亀井野珈琲では毎日、コーヒーの淹れ方が変わります。山口さんの話によると、世界に約200種類あるコーヒー豆は、ワインのぶどうと同じで産地や生産された年によっても、味わいが異なります。さらに、コーヒー豆に不可欠な焙煎というコーヒー豆の煎り方によっても、味や香りは変化します。
同じ袋から出した豆でも、昨日と今日とでは微妙に違うため、試しに淹れたコーヒーで味を調整し、その日の味を決めているのだそうです。まるで、コーヒー豆と会話をしているかのような話に、聞き入ってしまいました。
店内に目を移すと、テーブルが1つ、イスが4脚だけのコンパクトな造りになっています。すでに常連のお客さんが、楽しげに友人と過ごしていました。
ウッドデッキになっているお店の外は、キャンプ用のロッキングチェアーが気持ち良さそうに日向ぼっこをしているのも興味を持ちましたが、その後ろにある、カフェには普通ないものに驚きました。
なんとテントの中に、こたつ。そして机の中央には、お決まりのみかんまであるではありませんか。明らかにおかしな組み合わせのその席、いざ座ってみると不思議な居心地の良さがありました。テントの中はまるで雪の降る地方で作られるかまくらのような特別な個室。こたつでぬくぬくと温められ、淹れたてコーヒーに舌鼓をうつうちに、私たちの足元には根が生えてしまいそうでした。
日当たりのよいウッドデッキに座席を置こうと思いついたにもかかわらず、風があまりに強く吹き寒すぎるため諦めかけていた時、あおいけあの加藤さんがテントを譲ってくれました。そこに暖をとれるようにカーペットを敷き、こたつを置いてこの席は出来上がりました。
「うちは、帰らなくていいお店なんです。」と、根が生えかかっていた私たちに、山口さんは笑います。コーヒーのお替わりも頼める亀井野珈琲は、長居をしてもらうお店なのだという。急がずゆっくり、まるでハンドドリップで淹れるコーヒーそのものです。
亀井野珈琲の成り立ちは、山口さんが以前働いていた特別養護老人ホームでの出来事がきっかけでした。10時や15時のお茶の時間、ご利用者さんの多くがコーヒーを飲みたいと希望します。高齢者イコール緑茶などの日本茶をイメージするかもしれませんが、食事の際の飲み物は日本茶で、合間はコーヒーを飲みたがるご利用者さんは多いのです。けれど、施設に準備されているのは、粉末タイプの味気ないコーヒーがほとんど。
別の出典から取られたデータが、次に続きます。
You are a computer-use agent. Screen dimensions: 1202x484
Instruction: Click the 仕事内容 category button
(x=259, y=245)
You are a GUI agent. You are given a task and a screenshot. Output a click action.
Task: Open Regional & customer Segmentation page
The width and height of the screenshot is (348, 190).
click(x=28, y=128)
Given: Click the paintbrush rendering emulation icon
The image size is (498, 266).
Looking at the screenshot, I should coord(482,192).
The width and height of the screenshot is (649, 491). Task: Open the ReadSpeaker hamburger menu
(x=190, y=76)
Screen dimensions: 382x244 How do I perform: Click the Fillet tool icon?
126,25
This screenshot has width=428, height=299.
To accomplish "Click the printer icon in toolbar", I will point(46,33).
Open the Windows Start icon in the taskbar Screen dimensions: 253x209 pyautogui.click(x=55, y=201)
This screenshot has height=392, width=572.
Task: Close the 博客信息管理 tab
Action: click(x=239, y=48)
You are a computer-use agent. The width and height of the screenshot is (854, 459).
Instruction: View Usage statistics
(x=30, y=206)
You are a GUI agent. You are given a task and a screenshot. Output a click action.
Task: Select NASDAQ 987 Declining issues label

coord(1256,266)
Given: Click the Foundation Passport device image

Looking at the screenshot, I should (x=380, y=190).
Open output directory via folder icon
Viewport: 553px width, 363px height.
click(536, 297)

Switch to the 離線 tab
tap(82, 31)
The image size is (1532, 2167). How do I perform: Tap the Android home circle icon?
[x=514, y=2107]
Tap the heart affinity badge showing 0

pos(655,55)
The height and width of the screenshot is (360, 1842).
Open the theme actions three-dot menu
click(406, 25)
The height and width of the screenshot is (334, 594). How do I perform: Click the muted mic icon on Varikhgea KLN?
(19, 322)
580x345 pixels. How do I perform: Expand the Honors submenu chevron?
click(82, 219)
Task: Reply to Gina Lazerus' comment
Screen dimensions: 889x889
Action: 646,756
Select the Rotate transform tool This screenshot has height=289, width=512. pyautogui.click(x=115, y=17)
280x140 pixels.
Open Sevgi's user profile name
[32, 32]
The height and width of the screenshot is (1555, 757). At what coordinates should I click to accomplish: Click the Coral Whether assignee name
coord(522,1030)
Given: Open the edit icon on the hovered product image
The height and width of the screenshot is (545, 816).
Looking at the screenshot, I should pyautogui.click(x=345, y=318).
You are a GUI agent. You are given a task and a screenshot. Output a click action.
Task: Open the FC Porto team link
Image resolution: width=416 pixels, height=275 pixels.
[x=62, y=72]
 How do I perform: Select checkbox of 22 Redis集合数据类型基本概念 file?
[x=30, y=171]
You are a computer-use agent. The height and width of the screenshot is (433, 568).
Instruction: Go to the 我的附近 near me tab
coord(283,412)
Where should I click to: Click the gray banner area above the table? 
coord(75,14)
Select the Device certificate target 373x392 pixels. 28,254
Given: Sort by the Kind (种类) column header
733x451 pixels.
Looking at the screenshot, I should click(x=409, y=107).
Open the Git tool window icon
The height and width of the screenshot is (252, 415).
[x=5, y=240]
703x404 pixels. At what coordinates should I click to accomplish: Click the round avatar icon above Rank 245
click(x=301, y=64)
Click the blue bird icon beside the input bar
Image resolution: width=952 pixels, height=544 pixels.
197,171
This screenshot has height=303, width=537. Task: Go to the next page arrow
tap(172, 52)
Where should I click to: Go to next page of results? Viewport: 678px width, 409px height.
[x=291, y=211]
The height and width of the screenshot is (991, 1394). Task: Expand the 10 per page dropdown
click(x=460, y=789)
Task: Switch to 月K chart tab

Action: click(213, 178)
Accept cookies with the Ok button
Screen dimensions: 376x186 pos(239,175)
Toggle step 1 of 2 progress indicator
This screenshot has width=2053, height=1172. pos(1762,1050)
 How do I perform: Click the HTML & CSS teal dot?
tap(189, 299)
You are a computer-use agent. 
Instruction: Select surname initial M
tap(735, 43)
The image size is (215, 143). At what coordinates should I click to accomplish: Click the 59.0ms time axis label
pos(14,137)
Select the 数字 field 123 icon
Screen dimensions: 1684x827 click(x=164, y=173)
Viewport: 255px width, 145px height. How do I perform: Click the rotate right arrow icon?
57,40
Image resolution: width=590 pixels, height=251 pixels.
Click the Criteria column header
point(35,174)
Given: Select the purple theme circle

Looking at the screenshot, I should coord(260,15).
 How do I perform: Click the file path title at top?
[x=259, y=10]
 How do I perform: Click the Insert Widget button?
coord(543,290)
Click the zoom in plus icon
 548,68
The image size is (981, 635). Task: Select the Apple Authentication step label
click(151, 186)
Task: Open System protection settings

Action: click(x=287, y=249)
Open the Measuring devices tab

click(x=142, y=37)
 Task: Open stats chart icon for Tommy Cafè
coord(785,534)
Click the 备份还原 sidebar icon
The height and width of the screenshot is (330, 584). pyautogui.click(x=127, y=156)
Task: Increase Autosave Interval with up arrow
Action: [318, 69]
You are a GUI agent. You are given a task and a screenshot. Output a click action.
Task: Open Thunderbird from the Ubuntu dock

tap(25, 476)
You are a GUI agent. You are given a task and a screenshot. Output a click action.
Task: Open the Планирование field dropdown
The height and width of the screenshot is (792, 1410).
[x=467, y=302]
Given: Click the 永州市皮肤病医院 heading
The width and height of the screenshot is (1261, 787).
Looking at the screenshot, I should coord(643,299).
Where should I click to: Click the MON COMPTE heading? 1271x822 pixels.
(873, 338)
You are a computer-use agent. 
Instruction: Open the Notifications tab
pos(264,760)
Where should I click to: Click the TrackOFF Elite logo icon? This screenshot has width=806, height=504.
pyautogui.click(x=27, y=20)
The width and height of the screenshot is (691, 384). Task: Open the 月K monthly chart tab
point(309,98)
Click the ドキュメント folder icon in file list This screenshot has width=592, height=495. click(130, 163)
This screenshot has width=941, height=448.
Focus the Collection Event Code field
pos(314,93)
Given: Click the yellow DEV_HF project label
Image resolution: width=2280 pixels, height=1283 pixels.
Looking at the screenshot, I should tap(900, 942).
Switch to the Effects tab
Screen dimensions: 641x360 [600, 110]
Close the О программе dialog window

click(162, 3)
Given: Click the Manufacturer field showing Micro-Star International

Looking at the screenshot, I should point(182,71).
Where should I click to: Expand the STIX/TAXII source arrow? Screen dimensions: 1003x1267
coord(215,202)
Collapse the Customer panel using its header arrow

「自宅に住んでいたころはお気に入りの喫茶店があって、コーヒーを楽しんでいたはずなのに、施設に入った途端その楽しみが奪われるなんておかしい」
学生の頃、カフェでアルバイトをしていた山口さんは、小学校の同級生で美容師をしている友人と、訪問型のカフェと美容室として亀井野珈琲をスタートさせました。
依頼があるとその施設まで出張し、美容師さんに髪を切ってもらい、1杯ずつ淹れられたコーヒーを飲める。お店の味が施設の中で味わえるようになったのです。その後、あおいけあの施設のとなりにお店ができたことで、地域の人からも親しまれる場所になりました。
1杯のコーヒーにも「美味しいコーヒーを飲んでほしい」という思いが加われば、ご利用者さんの楽しみを取り戻させるだけの力が宿るのです。